Statistical analyses
We used repeated-measures analysis of variance (rmANOVA) models to investigate the effects of our experimental manipulations. All significant main effects and interaction terms were followed up by post hoc tests, corrected for multiple comparisons using Bonferroni correction. All analyses were conducted on MATLAB and SPSS v25. In the lab-based study, 6 participants were excluded from the analyses of pupillometry data due to signal dropout affecting more than half of the trials, and in total 2 participants were excluded from the behavioural analysis (one person reported intentionally selecting the lower probability shapes during the training phase, the other person dropped out from the study before preference test 2).

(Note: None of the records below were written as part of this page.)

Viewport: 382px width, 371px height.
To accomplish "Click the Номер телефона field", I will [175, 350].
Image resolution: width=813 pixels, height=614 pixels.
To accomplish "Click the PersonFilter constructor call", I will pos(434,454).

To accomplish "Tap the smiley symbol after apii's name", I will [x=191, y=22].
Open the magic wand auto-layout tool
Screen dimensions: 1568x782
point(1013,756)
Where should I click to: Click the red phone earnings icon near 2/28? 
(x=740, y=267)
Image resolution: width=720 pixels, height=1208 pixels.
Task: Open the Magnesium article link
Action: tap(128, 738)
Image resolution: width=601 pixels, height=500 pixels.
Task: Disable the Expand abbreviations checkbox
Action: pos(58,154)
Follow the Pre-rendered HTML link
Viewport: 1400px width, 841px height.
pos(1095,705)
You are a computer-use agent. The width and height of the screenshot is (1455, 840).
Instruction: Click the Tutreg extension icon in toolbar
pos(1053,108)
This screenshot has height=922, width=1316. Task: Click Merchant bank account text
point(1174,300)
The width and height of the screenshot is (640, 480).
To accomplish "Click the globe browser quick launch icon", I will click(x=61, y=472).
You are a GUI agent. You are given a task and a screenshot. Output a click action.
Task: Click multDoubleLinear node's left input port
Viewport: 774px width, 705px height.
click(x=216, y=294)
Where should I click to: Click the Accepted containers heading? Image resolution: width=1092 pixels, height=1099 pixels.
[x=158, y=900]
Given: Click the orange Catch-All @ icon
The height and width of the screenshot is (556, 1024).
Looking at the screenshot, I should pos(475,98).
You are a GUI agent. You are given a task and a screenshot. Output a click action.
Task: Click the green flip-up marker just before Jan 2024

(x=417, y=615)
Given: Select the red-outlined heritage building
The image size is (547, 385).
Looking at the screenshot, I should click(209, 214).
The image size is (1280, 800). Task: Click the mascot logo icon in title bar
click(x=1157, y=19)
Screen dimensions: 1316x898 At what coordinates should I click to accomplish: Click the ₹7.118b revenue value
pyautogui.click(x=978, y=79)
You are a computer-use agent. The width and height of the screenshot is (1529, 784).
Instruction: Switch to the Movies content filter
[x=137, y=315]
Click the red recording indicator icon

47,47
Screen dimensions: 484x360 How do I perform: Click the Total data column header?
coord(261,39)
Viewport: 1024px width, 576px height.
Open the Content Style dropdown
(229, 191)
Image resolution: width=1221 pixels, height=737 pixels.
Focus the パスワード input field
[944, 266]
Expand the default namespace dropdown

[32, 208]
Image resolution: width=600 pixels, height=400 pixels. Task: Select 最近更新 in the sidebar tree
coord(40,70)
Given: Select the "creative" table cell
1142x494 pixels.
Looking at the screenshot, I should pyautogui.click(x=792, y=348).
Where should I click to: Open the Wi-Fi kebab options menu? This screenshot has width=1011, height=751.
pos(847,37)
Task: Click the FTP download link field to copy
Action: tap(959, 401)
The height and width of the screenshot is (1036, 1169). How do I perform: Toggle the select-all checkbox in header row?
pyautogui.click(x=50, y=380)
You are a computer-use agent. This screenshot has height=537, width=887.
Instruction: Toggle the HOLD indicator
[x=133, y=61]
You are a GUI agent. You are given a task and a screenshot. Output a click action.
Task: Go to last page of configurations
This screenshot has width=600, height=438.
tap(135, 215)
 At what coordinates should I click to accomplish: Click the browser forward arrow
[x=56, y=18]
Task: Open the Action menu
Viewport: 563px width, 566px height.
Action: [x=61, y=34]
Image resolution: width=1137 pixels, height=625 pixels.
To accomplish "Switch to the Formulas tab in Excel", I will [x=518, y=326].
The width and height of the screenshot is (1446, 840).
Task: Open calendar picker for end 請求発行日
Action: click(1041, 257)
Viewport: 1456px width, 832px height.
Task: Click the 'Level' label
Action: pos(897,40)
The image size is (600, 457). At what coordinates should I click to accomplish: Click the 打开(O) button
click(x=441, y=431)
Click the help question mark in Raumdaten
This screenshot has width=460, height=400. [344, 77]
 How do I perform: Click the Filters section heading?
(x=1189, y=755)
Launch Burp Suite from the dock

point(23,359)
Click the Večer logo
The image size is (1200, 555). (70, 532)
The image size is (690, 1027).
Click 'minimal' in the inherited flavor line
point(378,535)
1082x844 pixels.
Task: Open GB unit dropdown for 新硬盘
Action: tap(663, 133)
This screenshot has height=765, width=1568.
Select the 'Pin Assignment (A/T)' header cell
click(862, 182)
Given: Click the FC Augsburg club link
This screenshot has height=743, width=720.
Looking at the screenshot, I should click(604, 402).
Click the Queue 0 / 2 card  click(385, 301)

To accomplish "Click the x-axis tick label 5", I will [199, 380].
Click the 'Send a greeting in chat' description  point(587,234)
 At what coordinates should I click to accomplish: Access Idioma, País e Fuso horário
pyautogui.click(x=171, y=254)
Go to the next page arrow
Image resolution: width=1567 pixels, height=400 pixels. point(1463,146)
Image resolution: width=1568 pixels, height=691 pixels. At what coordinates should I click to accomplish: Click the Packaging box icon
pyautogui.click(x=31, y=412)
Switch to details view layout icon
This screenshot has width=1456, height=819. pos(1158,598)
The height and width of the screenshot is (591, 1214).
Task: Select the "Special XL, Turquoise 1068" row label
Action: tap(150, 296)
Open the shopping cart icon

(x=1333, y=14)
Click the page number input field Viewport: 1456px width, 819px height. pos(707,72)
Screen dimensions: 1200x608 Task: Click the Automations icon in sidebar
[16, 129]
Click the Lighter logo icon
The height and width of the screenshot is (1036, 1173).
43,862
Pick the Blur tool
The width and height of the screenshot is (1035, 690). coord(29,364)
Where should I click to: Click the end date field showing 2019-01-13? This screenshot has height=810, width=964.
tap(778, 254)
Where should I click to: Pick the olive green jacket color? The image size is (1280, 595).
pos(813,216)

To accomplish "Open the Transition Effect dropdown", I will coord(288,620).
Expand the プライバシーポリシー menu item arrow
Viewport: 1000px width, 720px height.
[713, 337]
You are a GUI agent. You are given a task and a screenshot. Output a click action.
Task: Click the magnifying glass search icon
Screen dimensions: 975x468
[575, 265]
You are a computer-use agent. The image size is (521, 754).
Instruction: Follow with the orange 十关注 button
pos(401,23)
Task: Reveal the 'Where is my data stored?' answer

In total, 5 participants were excluded from the online study, 4 individuals who did not give more than 4 unique mood ratings across 16 assessment points, and one individual who consistently selected the lower probability shapes more frequently than the higher probability shapes. Across all statistical models, reward probability, valence and behaviour in pre-post-WoF blocks were entered as within subject factors, whereas WoF order (e.g. whether participants experienced win or a loss outcome on the 1st day) and shape set which randomised the associations between shape identities and reward probabilities were entered as between subject factors.
Pupillometry
On the first day of preference tests (day 4) in the lab-based study, we collected pupillometry data to assess physiological response to affective memories during value-based decision-making. Participants' heads were placed at 70cm distance from the computer screen, stabilised by a chin rest. The eye-tracking system (Eyelink 1000 Plus; SR Research, Ottawa, Canada) was linked to the presentation computer through an ethernet connection. The sampling rate for pupillometry was set to 500 Hz recording from both eyes. The preference test was presented on a VGA monitor. A fixation cross marking the middle of the screen separated the presented pair of shapes.
Preprocessing of the pupillary data involved removing eye blinks that were identified using the built-in filter of the Eyelink system. A linear interpolation was implemented for all missing data points (including blinks). The resulting pupil trace was processed through a low pass Butterworth filter (cut-off of 3.75 Hz) and then z-transformed across the preference test session37,38. In order to assess phasic response to task-related variables, we performed baseline correction by subtracting the mean pupil size during the 2-second baseline period prior to our epochs of interest (i.e. decision and outcome) from each time point in the post-stimuli presentation period. Individual trials were excluded from the pupillometry analysis if more than 50% of the data from the outcome period had been interpolated18,37. The preprocessing resulted in a single set of pupil time-series per participant containing pupil dilation data for each of the included trials.